Finding my “Why”

“He who has a why can endure any how”- Frederick Nietzsche

For weeks, I was in turmoil. I couldn’t understand myself including the people around me. Extremely, I got easily exasperated and fed-up with things I regularly do. I even started to question things which I haven’t asked lately. Mental strains were categorically on the loop. In the midst of confusions, I just sat wordlessly, listening to my inner voice.

Discerning, I realized how stuck I was in the past. I would need to let go and move on so I could be released from this rut.  I was plagued with queries until I read the article of Margie Warell which was entitled “Do You Know Your Why”. The message was straight. I needed to revisit my purpose so I could live a life free from reservations that held me back for years.

According to German philosopher Frederick Nietzsche, “He who has a why can endure any how”. Knowing one’s why is an important step in figuring out how we achieve our dreams and goals. These things will stimulate us and guide us to create a life that is worth living. Certainly, only when we know our “why” will we find the courage to continue on our journey. A clear sense of purpose enables us to focus our efforts on what matters most, compelling us to take risks and push forward regardless of the odds and obstacles. We have to stay enthused when the chips are down, and brace ourselves onto an entirely new, more challenging, and more rewarding trajectory.


30 thoughts on “Finding my “Why””

  1. I believe that living your highest and best life is your why. Although each of us have our own way of being in this moment, a “specific” why exists. I wouldn’t stress about however, because when we know better, we do better.

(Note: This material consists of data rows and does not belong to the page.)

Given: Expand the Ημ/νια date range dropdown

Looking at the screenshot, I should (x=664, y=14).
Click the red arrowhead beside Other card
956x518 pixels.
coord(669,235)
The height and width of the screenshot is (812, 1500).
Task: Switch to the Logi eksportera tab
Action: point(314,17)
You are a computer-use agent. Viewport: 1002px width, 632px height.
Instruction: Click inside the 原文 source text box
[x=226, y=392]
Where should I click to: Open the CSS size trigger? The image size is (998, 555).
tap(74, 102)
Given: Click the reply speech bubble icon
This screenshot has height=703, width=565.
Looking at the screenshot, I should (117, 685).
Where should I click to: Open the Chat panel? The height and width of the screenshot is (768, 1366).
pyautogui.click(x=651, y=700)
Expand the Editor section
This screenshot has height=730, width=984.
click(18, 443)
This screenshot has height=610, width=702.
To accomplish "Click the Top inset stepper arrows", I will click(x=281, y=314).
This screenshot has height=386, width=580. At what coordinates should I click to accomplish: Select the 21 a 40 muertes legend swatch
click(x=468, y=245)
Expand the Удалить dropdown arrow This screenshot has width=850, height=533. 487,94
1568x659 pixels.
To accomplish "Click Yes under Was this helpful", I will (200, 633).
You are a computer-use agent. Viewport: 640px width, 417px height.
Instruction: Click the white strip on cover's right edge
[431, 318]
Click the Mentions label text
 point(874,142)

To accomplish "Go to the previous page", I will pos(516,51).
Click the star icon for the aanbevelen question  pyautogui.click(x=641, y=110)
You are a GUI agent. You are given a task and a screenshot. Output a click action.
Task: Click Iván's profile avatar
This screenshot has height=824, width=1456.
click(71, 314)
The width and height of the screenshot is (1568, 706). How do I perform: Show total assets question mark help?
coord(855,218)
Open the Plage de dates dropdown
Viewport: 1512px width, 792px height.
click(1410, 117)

    Asking questions are helpful. “Why” may well be the hardest to answer unless you add a few more words to it like: “Why not now?” “Why is this important to me?” “Why am I feeling this way today?” “Why does this seem to fit /or/ not in my life right now?” “Why does this outcome seem so familiar/or/so foreign?”

    Liked by 3 people

  2. Thank you for your wonderful post. It will encourage many people to look into him/herself and find their why. Viktor Frankl wrote Man’s Search for Meaning about his experiences as a prisoner in a Nazi concentration camp. He said, “Life is never made unbearable by circumstances, but only by lack of meaning and purpose.” Our why or our meaning has to be bigger than us. When it reaches out to touch others with our unique gift, we have made a difference. Ray

    Liked by 1 person

    1. I like your last statement,Sir Rey.”When it reaches out to touch others with our unique gift,we have made a difference”.Hope I could make a difference in the lives of others.That was what motivated me to teach.